Directions ▸
Please rewrite everything from the line containing "Screen dimensions: 1230x638" down to the line containing "[1566, 370]", both included, keeping the requests unchanged and scaling every coordinate in the answers by 1.85, rounded to whole numbers with halves going up.

Entries ▸
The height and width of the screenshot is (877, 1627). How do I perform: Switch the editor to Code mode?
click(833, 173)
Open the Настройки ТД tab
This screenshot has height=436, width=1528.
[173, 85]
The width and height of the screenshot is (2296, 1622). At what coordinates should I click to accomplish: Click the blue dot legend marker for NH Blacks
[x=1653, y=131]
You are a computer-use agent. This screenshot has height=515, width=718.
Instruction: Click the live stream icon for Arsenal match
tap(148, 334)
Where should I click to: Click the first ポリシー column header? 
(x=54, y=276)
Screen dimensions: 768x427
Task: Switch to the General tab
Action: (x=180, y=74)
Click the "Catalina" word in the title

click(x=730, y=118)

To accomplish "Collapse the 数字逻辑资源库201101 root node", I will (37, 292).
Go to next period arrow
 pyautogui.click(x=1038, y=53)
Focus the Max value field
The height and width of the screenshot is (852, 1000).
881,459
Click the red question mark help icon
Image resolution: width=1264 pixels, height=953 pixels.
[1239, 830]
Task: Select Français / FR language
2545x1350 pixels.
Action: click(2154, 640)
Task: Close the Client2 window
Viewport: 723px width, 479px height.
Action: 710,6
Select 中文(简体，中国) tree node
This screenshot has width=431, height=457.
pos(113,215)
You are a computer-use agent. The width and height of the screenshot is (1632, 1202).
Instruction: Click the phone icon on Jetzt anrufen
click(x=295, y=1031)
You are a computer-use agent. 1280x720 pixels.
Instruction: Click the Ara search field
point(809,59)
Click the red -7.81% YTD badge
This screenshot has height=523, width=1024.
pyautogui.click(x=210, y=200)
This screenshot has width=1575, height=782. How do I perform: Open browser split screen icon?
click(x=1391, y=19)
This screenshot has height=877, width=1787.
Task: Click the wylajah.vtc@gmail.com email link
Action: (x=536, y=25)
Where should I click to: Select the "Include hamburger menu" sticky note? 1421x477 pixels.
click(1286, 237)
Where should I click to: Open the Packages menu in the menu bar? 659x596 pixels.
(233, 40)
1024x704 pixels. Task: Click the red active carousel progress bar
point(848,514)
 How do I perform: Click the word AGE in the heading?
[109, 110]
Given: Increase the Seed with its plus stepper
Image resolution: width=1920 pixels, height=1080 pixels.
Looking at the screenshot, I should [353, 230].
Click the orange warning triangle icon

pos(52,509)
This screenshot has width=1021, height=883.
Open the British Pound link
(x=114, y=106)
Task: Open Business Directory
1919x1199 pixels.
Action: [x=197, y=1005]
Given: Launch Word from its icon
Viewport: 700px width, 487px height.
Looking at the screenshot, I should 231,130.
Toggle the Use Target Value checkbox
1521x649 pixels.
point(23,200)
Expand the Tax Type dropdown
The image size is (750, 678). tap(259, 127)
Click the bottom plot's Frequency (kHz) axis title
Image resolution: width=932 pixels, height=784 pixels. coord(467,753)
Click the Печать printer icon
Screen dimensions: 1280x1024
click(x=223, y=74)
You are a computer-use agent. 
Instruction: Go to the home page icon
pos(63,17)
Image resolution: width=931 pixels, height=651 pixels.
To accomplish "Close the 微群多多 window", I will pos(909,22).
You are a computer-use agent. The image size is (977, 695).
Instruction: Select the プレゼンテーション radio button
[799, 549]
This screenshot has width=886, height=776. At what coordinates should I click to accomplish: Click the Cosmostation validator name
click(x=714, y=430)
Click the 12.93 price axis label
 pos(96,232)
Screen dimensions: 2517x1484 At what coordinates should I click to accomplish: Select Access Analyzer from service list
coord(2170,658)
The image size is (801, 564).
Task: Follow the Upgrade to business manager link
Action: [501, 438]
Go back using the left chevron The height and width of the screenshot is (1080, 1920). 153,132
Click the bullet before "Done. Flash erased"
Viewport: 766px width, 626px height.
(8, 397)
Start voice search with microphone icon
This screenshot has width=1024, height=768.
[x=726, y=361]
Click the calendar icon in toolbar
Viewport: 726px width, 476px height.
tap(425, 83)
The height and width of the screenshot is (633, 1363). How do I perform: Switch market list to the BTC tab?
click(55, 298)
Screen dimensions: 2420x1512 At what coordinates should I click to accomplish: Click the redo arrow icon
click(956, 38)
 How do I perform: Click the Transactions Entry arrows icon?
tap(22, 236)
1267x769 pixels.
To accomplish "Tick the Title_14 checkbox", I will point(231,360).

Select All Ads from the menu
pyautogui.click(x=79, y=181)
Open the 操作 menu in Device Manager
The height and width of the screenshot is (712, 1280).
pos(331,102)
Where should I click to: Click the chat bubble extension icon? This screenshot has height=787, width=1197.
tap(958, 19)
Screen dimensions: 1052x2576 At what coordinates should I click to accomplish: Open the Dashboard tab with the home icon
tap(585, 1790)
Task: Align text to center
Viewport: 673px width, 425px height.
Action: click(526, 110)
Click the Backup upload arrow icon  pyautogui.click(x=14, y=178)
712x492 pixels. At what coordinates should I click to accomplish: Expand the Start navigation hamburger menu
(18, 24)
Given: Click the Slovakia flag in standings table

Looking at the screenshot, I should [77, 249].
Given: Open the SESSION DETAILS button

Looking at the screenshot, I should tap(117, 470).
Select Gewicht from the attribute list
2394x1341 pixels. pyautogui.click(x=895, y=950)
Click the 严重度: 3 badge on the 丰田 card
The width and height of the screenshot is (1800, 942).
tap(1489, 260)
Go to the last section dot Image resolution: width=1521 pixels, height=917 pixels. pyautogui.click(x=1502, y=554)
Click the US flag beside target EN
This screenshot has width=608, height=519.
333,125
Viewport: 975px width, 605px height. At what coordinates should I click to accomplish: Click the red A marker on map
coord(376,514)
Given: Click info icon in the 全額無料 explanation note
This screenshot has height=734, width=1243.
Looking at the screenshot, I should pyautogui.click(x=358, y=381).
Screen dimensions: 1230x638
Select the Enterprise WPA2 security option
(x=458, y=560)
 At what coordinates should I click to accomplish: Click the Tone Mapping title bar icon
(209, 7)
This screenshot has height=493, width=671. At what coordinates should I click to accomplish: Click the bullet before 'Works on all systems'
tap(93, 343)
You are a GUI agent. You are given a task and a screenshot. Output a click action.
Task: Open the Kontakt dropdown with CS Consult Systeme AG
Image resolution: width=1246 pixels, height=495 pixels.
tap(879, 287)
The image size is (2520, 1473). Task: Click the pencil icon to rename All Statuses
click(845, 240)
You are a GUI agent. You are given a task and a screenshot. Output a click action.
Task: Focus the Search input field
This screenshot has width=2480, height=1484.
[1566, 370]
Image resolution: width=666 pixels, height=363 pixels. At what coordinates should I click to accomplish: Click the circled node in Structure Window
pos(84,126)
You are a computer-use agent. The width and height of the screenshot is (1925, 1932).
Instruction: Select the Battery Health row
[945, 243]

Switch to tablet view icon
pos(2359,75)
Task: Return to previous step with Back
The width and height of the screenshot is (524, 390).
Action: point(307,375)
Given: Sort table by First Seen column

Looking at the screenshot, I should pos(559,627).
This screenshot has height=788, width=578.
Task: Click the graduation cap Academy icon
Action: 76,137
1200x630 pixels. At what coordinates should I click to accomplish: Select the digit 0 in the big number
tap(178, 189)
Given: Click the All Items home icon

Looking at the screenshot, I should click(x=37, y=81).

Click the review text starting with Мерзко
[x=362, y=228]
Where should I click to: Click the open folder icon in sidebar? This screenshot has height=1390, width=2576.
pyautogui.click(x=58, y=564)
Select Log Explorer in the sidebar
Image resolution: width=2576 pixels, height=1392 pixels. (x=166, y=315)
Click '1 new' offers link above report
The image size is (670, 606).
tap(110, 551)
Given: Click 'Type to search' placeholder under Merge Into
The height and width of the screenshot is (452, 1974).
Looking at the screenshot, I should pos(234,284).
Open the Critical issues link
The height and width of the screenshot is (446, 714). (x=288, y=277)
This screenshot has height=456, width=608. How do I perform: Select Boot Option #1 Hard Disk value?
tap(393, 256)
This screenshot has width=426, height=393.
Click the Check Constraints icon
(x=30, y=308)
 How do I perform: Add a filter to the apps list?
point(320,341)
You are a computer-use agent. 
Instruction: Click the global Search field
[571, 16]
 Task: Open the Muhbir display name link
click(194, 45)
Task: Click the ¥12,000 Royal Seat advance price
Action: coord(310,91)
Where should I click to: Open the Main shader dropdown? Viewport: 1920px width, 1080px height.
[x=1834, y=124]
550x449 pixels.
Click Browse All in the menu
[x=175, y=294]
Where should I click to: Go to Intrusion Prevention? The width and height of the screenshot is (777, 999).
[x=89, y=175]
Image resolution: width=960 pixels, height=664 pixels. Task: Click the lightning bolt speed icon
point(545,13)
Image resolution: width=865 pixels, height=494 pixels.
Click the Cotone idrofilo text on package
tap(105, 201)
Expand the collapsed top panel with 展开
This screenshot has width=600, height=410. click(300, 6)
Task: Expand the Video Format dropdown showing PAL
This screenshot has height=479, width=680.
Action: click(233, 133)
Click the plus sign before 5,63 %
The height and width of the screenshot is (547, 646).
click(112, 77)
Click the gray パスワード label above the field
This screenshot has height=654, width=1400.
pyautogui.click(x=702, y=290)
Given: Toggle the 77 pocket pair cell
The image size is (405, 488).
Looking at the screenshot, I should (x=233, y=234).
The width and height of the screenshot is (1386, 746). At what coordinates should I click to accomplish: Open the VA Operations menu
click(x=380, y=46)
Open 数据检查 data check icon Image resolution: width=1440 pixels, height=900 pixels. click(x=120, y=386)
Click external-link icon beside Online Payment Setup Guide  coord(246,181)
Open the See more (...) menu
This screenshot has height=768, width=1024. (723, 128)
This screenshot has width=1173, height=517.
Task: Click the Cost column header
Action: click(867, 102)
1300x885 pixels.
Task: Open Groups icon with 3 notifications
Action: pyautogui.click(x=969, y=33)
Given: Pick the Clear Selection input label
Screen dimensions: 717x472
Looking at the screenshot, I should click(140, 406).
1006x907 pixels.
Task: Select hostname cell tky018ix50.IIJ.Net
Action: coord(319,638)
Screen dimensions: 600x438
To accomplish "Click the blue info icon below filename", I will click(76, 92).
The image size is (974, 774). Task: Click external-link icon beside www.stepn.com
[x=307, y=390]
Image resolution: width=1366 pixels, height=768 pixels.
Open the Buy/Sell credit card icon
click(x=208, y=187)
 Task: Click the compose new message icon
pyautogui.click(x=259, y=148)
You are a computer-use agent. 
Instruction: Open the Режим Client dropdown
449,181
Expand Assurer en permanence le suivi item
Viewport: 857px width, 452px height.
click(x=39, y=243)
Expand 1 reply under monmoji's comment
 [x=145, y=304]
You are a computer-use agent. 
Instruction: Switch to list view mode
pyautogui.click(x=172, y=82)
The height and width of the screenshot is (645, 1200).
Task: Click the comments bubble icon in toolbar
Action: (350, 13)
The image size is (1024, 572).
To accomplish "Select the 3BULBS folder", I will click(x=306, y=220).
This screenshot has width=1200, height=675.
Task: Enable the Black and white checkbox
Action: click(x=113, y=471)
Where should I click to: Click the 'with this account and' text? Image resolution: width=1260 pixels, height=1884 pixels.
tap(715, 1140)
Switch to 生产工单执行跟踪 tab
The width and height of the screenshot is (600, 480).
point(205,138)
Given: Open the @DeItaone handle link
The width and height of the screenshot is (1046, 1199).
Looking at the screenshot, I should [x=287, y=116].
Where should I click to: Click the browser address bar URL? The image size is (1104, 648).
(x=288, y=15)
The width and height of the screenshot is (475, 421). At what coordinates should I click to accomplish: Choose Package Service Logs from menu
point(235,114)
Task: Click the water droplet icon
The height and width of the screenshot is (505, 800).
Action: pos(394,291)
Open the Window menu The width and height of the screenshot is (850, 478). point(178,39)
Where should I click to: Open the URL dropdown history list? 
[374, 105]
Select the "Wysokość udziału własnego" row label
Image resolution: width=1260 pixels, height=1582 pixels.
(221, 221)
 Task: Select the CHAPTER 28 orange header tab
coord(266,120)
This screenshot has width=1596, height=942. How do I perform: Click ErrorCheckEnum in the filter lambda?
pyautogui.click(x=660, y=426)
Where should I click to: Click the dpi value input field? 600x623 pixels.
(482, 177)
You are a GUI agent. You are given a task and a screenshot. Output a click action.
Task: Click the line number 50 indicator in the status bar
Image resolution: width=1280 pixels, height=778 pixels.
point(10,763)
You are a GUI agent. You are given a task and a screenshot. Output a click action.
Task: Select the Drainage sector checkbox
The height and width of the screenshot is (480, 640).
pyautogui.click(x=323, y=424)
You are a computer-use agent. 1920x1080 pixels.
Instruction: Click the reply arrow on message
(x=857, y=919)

Final result ▸
Screen dimensions: 1230x638
Select the Enterprise WPA2 security option
(x=847, y=1036)
 At what coordinates should I click to accomplish: Click the Tone Mapping title bar icon
(387, 13)
This screenshot has height=493, width=671. At what coordinates should I click to accomplish: Click the bullet before 'Works on all systems'
tap(172, 635)
You are a GUI agent. You are given a task and a screenshot. Output a click action.
Task: Open the Kontakt dropdown with CS Consult Systeme AG
Image resolution: width=1246 pixels, height=495 pixels.
tap(1626, 531)
The image size is (2520, 1473). Task: Click the pencil icon to rename All Statuses
click(1563, 444)
You are a GUI agent. You are given a task and a screenshot. Output a click action.
Task: Focus the Search input field
This screenshot has width=2480, height=1484.
[2897, 685]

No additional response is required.